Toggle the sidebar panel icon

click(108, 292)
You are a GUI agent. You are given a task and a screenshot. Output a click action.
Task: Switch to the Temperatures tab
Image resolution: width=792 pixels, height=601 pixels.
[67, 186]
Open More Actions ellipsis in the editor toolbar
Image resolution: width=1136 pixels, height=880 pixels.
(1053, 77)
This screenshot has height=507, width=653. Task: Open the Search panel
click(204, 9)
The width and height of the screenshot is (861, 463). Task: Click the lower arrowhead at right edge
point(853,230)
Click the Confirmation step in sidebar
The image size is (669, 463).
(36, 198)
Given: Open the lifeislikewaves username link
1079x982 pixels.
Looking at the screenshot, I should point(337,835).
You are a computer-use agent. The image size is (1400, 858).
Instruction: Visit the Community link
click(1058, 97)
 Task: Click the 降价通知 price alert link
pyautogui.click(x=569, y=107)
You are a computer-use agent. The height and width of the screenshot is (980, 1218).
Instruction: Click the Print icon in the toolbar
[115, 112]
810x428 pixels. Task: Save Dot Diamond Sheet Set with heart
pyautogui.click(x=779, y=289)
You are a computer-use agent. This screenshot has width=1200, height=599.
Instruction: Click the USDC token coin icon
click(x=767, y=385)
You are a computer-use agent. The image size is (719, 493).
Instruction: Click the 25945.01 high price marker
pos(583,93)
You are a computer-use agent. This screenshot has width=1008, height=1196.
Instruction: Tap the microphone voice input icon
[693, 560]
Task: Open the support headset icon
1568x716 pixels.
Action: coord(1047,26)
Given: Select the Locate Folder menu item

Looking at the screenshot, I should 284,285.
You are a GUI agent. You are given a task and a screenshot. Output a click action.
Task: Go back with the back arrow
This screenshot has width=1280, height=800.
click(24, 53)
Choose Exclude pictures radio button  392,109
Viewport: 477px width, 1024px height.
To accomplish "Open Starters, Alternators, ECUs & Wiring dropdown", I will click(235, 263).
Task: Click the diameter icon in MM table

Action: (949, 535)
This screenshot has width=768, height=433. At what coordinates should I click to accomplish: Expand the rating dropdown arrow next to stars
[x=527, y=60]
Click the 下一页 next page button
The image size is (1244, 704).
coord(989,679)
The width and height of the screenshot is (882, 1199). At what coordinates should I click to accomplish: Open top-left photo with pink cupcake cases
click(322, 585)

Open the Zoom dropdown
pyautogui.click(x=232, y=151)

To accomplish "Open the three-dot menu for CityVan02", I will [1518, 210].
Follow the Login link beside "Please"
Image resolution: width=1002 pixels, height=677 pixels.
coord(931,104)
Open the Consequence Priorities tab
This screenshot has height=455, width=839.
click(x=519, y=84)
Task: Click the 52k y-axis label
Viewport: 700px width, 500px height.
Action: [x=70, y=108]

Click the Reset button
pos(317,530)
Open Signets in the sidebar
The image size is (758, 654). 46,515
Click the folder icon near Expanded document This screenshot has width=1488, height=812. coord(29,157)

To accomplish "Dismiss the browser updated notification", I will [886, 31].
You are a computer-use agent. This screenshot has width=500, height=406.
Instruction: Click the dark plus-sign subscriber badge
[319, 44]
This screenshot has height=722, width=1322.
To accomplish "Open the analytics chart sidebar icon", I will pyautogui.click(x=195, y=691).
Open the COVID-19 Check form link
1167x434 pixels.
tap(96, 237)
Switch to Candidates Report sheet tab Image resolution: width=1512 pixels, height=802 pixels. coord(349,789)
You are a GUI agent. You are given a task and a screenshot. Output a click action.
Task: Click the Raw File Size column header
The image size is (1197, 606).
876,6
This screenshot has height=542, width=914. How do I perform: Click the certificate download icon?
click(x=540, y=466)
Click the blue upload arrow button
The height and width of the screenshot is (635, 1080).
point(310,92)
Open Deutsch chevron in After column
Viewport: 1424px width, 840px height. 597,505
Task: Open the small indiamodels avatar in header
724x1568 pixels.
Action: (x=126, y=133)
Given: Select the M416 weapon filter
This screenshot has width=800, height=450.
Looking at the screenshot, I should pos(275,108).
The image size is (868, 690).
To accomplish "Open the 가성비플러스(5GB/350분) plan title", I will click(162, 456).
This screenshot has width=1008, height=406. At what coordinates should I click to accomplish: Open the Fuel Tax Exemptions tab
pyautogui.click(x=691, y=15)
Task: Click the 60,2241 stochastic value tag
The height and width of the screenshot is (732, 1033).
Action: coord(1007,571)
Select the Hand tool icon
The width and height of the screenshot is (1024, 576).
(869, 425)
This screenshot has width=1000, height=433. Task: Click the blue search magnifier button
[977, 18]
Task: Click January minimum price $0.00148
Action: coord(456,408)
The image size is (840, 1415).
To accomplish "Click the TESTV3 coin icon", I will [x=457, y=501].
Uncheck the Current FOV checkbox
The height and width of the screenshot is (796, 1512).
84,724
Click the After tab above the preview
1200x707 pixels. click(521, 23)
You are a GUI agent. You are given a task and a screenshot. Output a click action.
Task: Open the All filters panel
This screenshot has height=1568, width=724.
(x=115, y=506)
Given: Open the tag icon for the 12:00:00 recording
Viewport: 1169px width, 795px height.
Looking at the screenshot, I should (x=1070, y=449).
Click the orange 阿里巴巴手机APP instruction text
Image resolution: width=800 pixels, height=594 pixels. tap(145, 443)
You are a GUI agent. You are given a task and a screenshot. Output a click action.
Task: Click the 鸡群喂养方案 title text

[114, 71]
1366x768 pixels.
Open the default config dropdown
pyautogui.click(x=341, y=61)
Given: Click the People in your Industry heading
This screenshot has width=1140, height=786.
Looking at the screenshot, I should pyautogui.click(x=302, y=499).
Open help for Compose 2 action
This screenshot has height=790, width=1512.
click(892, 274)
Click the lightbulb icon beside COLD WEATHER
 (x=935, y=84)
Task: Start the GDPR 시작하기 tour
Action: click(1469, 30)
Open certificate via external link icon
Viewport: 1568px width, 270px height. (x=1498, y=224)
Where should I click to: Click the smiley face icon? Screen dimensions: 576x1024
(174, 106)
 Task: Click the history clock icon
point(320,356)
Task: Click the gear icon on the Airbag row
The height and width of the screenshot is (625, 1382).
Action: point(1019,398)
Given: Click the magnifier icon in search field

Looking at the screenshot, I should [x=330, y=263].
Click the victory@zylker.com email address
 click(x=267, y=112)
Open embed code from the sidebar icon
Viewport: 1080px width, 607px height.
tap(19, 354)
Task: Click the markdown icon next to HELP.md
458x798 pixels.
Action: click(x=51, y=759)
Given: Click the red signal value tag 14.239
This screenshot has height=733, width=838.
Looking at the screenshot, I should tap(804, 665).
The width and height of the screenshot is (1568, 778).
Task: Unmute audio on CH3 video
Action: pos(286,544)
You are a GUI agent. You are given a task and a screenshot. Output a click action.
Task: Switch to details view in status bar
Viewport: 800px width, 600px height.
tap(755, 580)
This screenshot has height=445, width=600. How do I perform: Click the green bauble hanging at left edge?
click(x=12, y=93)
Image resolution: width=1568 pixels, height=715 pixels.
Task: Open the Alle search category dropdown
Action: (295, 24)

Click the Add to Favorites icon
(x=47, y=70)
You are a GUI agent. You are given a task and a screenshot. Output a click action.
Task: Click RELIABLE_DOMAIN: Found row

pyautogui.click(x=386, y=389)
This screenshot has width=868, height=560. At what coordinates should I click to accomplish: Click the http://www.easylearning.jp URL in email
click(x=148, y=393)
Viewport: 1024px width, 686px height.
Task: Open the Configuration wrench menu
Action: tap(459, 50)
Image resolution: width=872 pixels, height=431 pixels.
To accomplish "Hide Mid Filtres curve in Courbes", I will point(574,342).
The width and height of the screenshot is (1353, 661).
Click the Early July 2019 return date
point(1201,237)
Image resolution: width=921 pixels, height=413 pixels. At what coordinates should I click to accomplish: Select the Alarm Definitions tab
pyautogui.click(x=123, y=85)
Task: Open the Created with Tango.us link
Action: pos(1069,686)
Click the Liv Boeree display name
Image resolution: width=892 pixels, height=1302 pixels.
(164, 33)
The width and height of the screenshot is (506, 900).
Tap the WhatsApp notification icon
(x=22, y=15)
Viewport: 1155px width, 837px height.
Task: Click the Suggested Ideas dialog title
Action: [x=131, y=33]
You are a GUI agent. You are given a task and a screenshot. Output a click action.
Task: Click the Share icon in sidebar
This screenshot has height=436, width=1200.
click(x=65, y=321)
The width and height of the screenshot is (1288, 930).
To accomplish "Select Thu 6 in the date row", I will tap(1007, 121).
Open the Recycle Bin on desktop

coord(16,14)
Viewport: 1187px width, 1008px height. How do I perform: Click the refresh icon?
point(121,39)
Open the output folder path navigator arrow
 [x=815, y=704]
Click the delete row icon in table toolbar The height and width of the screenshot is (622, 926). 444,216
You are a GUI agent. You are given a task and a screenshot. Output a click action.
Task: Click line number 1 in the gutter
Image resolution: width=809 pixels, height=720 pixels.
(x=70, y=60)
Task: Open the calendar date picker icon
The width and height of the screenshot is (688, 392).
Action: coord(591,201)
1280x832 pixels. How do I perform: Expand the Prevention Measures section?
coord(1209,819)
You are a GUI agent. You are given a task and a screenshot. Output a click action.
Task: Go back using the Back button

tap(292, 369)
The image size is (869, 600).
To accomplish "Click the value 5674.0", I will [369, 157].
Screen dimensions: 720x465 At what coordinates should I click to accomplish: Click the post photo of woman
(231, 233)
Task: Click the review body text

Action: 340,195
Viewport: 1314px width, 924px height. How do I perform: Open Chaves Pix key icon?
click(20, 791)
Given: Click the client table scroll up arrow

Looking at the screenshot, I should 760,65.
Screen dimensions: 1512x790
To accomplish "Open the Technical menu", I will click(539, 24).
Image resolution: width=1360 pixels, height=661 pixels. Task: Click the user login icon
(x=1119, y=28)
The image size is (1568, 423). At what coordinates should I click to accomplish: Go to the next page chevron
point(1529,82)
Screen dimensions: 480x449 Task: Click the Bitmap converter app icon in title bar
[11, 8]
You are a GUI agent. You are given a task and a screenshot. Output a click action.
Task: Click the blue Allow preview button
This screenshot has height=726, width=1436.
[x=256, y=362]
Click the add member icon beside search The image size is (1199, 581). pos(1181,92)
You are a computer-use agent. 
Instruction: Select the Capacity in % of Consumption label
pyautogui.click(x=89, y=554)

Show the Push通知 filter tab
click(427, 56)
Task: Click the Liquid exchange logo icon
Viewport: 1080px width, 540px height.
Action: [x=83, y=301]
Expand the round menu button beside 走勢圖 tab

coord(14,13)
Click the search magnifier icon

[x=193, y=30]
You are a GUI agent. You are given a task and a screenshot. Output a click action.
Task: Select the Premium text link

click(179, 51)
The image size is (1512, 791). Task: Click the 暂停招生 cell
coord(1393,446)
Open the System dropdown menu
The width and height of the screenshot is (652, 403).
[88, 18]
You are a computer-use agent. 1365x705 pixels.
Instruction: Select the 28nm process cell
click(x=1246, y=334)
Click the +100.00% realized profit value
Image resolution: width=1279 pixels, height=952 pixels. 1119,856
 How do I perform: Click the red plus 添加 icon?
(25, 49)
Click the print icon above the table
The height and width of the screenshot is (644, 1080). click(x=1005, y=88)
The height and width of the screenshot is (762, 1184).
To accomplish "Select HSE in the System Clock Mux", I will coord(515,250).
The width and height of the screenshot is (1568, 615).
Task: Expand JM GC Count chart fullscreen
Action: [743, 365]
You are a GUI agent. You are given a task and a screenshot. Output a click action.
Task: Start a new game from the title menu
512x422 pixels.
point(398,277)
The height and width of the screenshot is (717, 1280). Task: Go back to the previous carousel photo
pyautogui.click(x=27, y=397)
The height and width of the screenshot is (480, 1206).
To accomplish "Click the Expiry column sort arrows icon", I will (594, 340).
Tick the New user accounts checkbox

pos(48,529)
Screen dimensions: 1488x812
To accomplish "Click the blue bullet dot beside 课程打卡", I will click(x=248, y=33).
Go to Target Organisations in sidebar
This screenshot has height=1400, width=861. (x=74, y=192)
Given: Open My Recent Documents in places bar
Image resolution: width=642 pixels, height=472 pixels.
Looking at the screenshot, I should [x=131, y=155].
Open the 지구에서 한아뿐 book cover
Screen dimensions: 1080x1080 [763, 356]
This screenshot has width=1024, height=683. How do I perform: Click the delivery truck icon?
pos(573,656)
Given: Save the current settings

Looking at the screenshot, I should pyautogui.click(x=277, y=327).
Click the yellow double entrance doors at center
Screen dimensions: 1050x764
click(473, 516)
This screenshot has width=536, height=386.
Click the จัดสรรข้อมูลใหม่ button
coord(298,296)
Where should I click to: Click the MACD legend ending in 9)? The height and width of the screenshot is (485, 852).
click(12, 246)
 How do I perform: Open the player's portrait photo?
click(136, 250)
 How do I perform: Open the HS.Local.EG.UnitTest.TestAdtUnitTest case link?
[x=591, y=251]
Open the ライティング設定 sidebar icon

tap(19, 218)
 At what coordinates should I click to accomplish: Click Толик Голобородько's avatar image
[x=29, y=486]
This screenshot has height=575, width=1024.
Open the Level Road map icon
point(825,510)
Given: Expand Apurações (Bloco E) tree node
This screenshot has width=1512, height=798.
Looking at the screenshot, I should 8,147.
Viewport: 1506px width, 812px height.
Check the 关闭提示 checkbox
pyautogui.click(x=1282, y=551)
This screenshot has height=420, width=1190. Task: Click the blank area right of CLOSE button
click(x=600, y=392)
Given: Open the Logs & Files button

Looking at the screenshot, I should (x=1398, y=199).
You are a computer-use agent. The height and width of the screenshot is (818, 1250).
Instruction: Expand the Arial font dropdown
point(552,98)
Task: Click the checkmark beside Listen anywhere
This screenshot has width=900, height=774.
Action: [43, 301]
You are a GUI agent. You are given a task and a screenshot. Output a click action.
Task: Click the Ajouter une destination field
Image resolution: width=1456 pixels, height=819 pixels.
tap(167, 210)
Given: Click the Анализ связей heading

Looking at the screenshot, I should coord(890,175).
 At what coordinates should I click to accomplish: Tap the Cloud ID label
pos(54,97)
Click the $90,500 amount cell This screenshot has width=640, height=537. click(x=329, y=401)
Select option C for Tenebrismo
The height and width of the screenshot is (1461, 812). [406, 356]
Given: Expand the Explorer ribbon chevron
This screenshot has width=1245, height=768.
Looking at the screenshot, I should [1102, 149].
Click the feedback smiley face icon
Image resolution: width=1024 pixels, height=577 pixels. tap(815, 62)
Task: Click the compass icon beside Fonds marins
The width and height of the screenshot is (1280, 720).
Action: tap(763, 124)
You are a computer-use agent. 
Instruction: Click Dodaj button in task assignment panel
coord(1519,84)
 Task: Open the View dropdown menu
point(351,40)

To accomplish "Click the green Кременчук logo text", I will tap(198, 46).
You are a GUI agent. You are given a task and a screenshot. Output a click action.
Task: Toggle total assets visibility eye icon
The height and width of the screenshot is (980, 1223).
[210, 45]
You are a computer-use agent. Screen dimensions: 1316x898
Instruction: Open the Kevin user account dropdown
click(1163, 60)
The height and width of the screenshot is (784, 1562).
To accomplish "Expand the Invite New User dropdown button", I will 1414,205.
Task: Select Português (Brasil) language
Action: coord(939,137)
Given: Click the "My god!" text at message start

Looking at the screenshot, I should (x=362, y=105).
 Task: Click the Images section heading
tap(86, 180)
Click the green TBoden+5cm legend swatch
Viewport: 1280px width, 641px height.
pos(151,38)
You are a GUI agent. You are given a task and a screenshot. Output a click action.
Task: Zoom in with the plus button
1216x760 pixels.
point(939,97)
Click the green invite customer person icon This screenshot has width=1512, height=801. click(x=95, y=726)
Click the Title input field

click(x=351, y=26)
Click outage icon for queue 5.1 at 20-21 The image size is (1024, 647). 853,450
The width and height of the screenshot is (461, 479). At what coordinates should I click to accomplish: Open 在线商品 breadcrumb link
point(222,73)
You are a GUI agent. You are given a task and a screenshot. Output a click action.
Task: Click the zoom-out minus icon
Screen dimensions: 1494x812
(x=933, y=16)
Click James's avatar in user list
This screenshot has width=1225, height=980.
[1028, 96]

- - - - -

> _YOUR TASK_
For the material above, count the lines where the string "header" appears and reply with the count only.

> _EXERCISE OUTPUT_
2